最近、八代教授の発言を新聞や雑誌などで目にする機会が急増しています。その大胆な発言は物議をかもし、特に労働組合側が強い反発を示しています。「正社員の待遇を非正規社員の水準へ合わせるべき」「非正規社員の雇用が不安定なのは、正社員が過度に守られている裏返し」など、このような端的な言葉に接すれば労働組合側が憤るのも当然です。とは言いながらも、それらの発言に至った八代教授の真意を理解するためには、もう少し詳しい発言内容の紹介が必要かも知れません。

正社員と非正規社員の格差是正のため、1600万人の非正規社員を全員正社員にすることは非現実的である。低成長の上、国際競争力にさらされた企業が総人件費を抑制している中、「同一労働同一賃金」の達成のためには正規と非正規の待遇を双方からすり寄せることが必要である。非正規なりの雇用安定を図る策を考えていくべきである。

つまり八代教授の主張はワークシェアリングの発想であり、前回記事で紹介したオランダの改革に相通じるものが見受けられます。また、八代教授は「労働組合に所属していない大多数の労働者の利益も含めた長期的に望ましい労働市場のあり方を考えていくべき」と述べられています。

このように紹介していくと八代教授の発言は真っ当なものであり、反発する労働組合側が問題だと思われる方が少なくないかも知れません。しかし、一方で「儲け主義の財界の論理に偏っている」との批判や「労働は市場原理に任せるべき」との八代教授の主張に対して「労働は商品ではない」と非難する声が増えていることも事実です。

八代教授の主張に対し、私自身がどう考えているのか、問われることも覚悟しています。「自問自答中」の答えが適当なのかも知れませんが、とにかく正規の待遇を非正規の水準へ切り下げる話は論外だと言い切れます。それこそ経営者側を喜ばす愚挙であり、実は八代教授の発言もそこまで極端ではなかったものと受けとめています。

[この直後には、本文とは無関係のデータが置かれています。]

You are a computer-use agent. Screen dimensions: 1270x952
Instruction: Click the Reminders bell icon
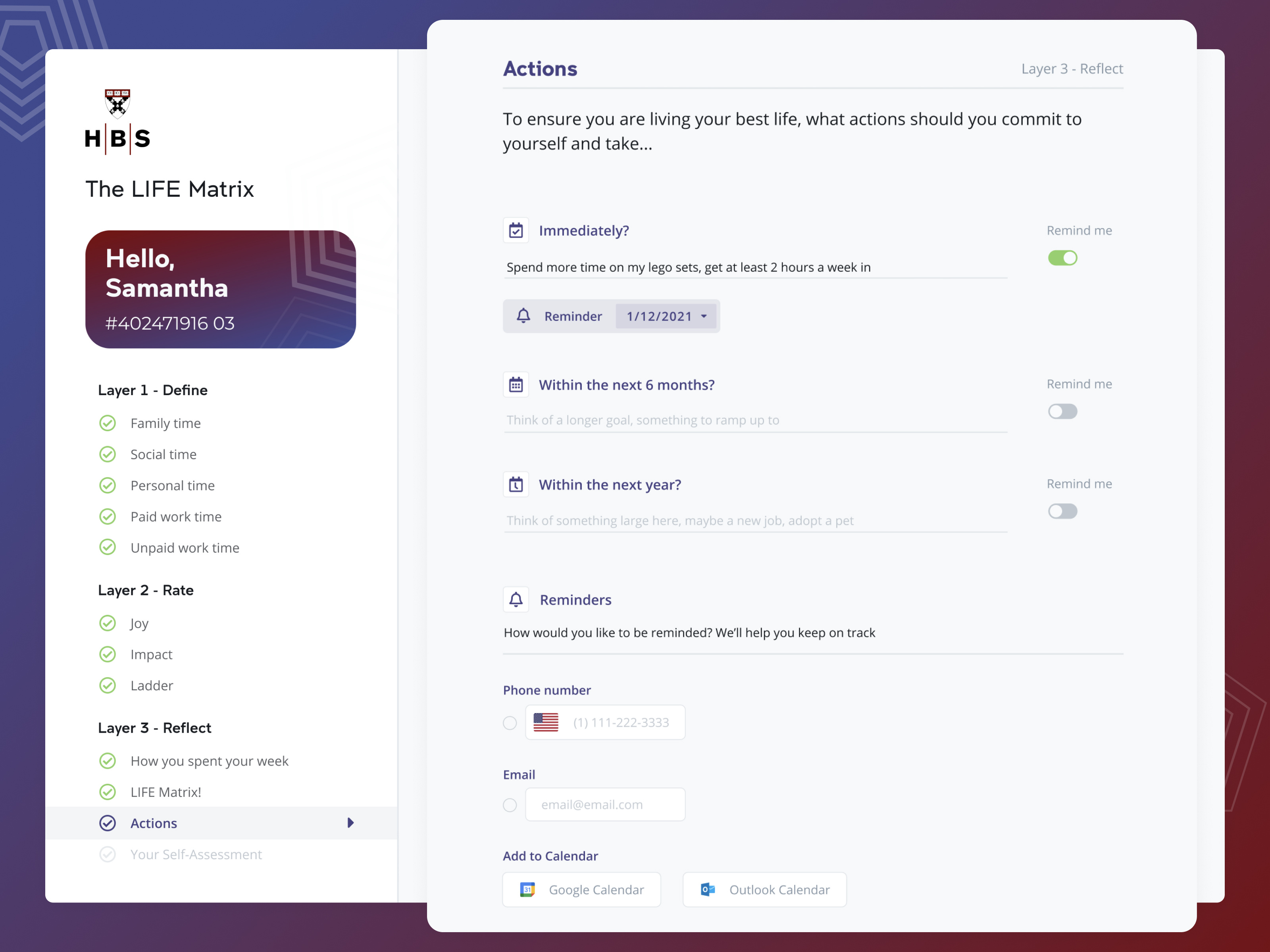click(516, 600)
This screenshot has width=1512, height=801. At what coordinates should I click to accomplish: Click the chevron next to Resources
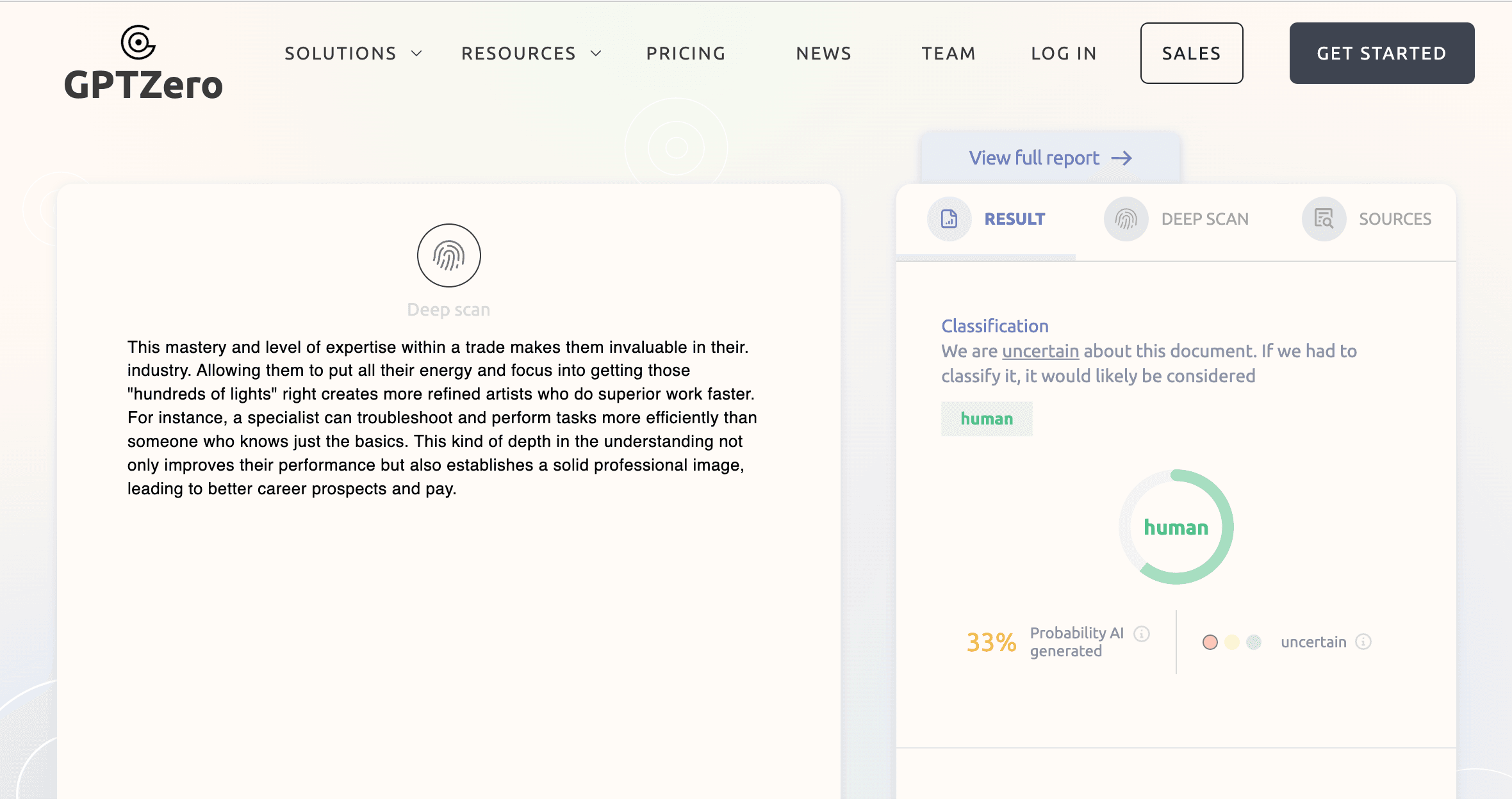coord(596,53)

要するに「双方からのすり寄せ」の度合いが非常に重要だろうと考えています。当然、その「すり寄せ」に際しては、労働者の声を代弁する労働組合との合意形成を絶対欠かせない条件としなければなりません。いずれにしてもニン麻呂さんの提起に対し、明確なお答えを出し切れていませんが、これからも真摯に「自問自答」していく必要がある大事なテーマだと言えます。